Phase flow for \(0<a^2 <1/2\) (\(a^2 = 0.36\)) on the (Z, X)-plane. The orange line between \(p_1\) and \(p_4\) depicts the supersymmetric RG flow found in [31]. Red line denotes the flow starting at \(p_1\) ending at \(p_5\) at \(Z=0\). The blue and black lines denote the directions of the eigenvectors \(u_1\) and \(u_2\) respectively. The latter starts the \(W_+\)-type solution

Fig. 3

(Logarithmic) plots of the superpotential \(W_\textrm{susy}= -\cosh ^2 \phi \) (orange) corresponding to the supersymmetric \(W_-\)-type flow from \(p_1\) to \(p_4\) found in [31], and of the fake superpotential corresponding to the \(W_+\)-type flow from \(p_1\) to \(p_5\) started by \(u_2\) (green). To make the figure more representative we plot \(\log ( -W)\) against Z

The same is true for all flows inside the area bound by the red line on Fig. 2 (whose origin will be clear in a moment) despite the flow highlighted by green, that is started by \(u_2\) that is of \(W_+\)-type. As we see from the phase picture this flow ends at the critical point \(p_5\), and its interpretation is inverse: for Dirichlet boundary conditions it is triggered by a non-zero VEV, for Neumann boundary conditions it is triggered by a single-trace deformation. To illustrate the difference between this flow and the \(W_-\)-type flow of [31] we plot W for both solutions on Fig. 3. For the latter the expression is analytical, while for the former we are only able to find a numerical solution to field equations. It is important to note here, that the difference is not merely an artifact of numerical calculation, since we check that the same calculation for the orange flow corresponding to the supersymmetric solution of [31] gives precisely the same curve as the analytical expression \(W_{\textrm{susy}} = - \cosh ^2 \phi \).

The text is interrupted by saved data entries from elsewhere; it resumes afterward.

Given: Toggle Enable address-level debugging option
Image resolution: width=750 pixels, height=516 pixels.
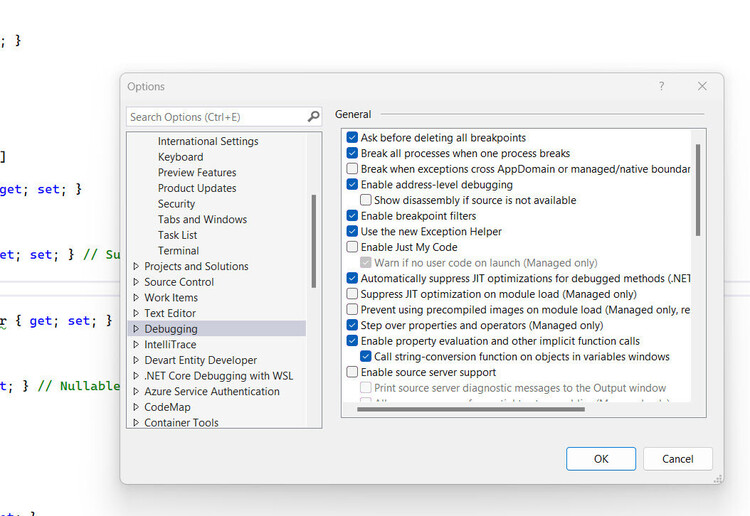Looking at the screenshot, I should pos(352,185).
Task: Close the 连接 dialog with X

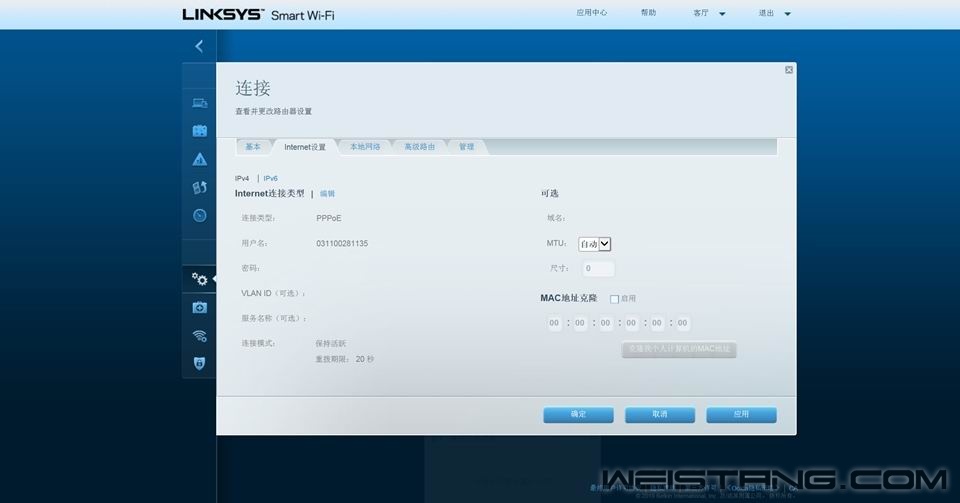Action: point(789,70)
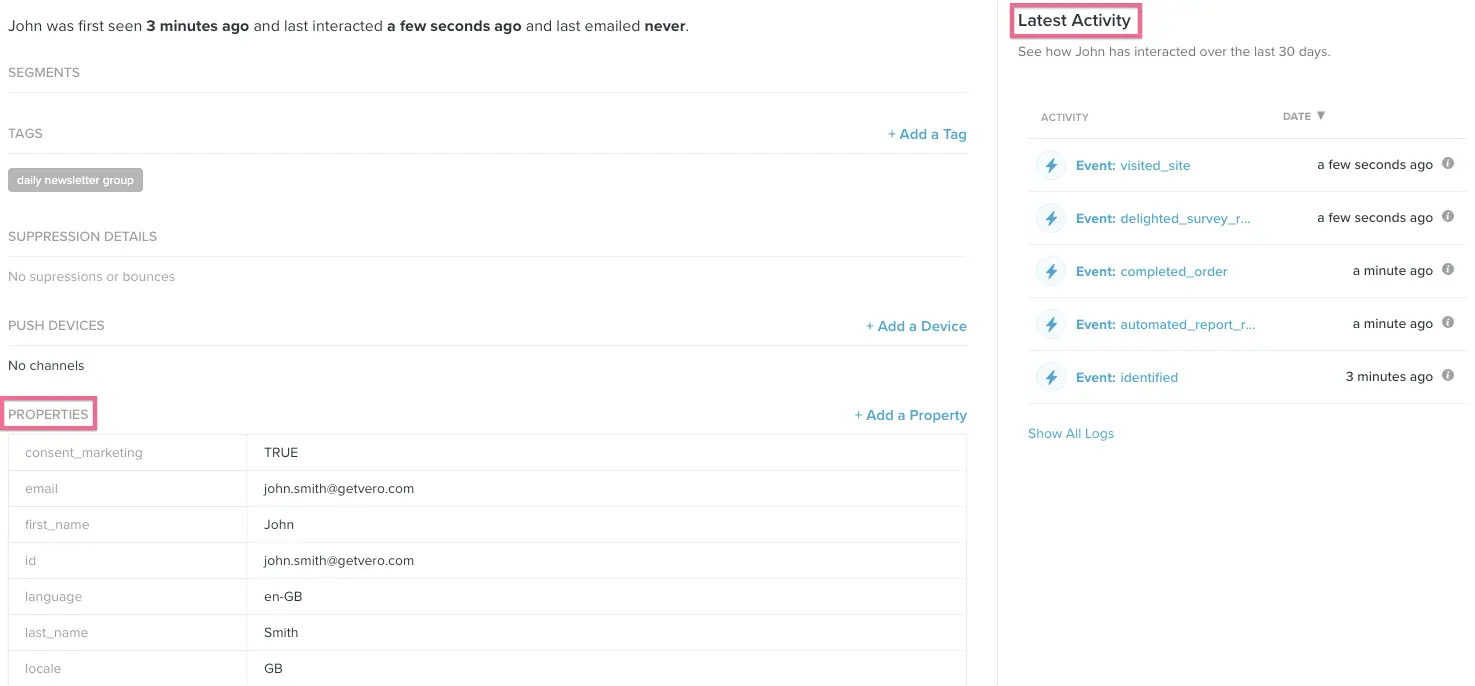Click lightning icon beside visited_site event
Image resolution: width=1475 pixels, height=686 pixels.
click(1051, 165)
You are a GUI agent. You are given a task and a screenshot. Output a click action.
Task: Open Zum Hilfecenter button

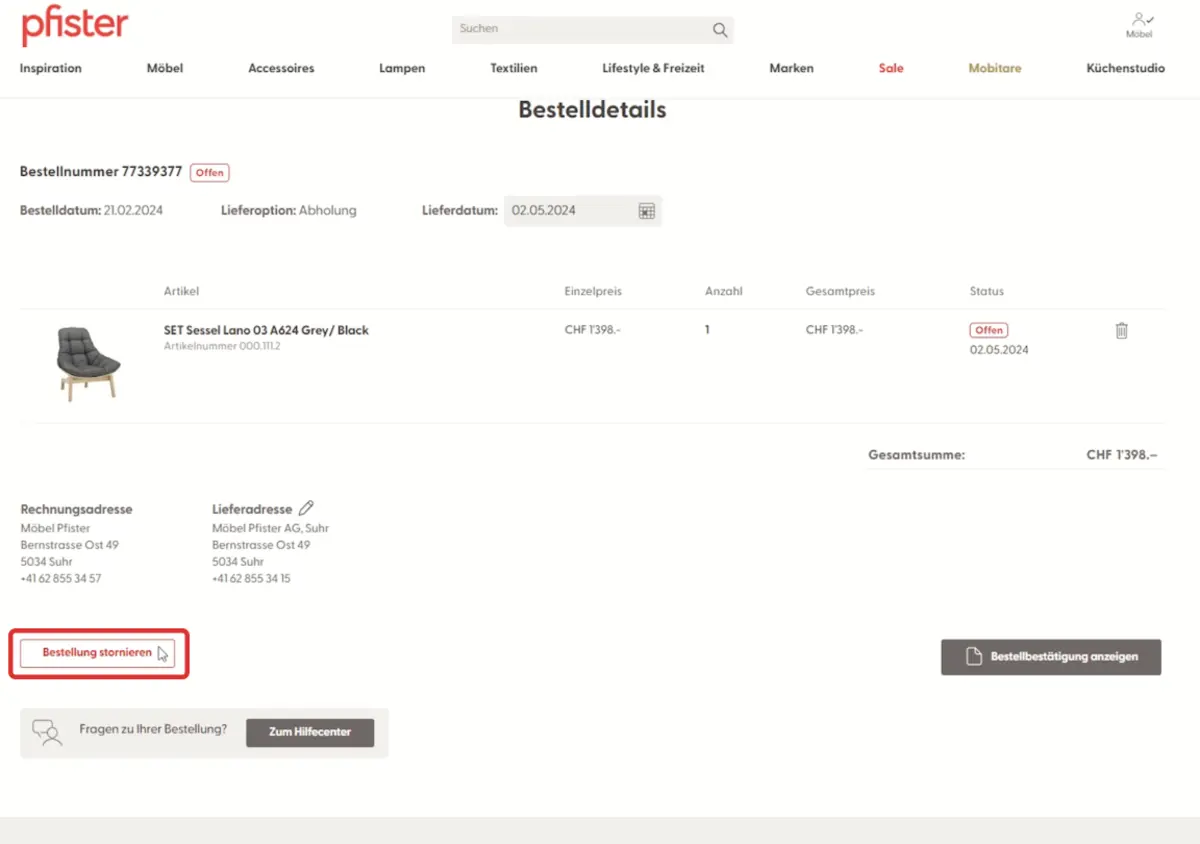[x=310, y=732]
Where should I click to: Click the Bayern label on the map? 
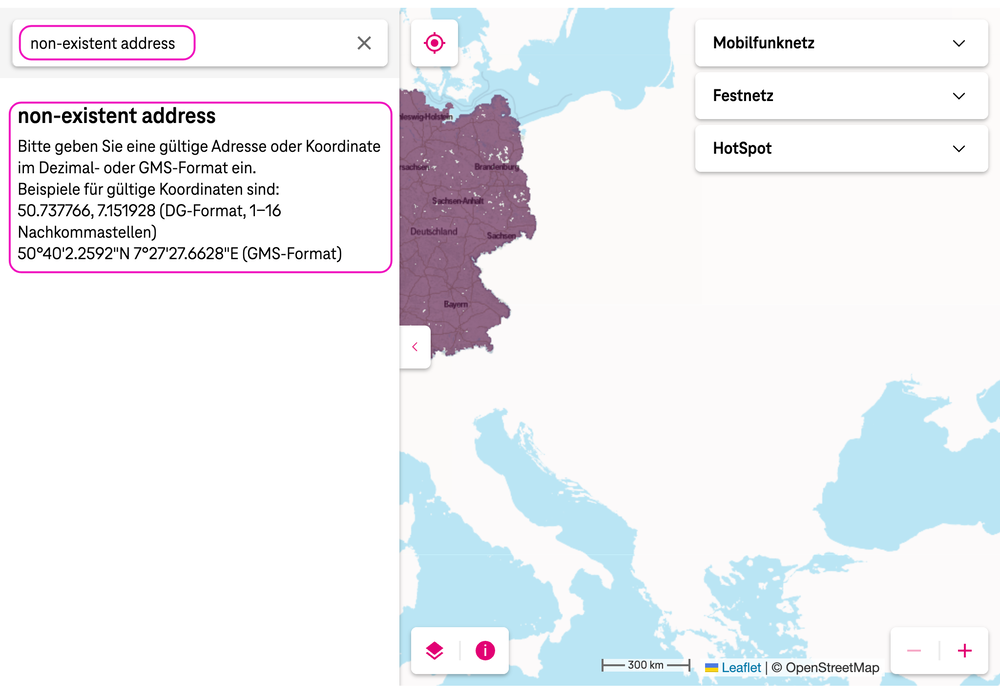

Lets us now comment on the area bound by the red line. Notice first, that each vector \(u_1\) and \(u_2\) can start flows in the directions opposite to those depicted on Fig. 2. However, as one learns from the phase picture all these flow to points \(Z=1\), or equivalently \(\phi \rightarrow -\infty \), that is the weak coupling limit on the gauge theory side. The weak gauge/gravity correspondence we are working in does not describe this regime since more information from the full quantum theory must be added on the gravity side. Hence, the allowed RG flows starting at \(p_1\) are the ones inside the region bounded by the red line and the flow of [31]. Other solutions in general do not describe RG flows of a dual gauge theory. Formally, the flow along the red line itself that bounces the saddle points \(p_7\) and \(p_8\) belongs to the family of \(W_-\)-type, however, due to the same reasons one cannot think of it in terms of the dual theory. Hence, the closer a flow gets to the red line, the less control one has of the duality correspondence. For this reason, the points \(p_{7,8,9}\) do not correspond to phase transition points of the theory whose RG flow starts at \(p_1\), rather they illustrate the bounds imposed by physics of the correspondence.

Note also the rather counter intuitive position of the \(W_+\)-type solution inside the red-line area. Indeed, as it has been shown in [32] in general \(W_+\)-type solutions are expected to be a limit of the family of \(W_-\)-type solutions. Hence, simply from the Fig. 2 one would intuitively expect that the orange flow (along \(u_1\)) must be of the \(W_+\)-type, since it bounds the flows inside the red-line area. However, the analysis shows that this is not the case and the boundary flow is of the \(W_-\)-type. Furthermore, explicit expression of the corresponding solution is known [31] and it fits to the above picture.

Let us also comment on the c-theorem, stating that central charge in a CFT must decrease when going to the IR. On the gravity side for the domain wall backgrounds the c-function determining the central charges is defined as [13, 52]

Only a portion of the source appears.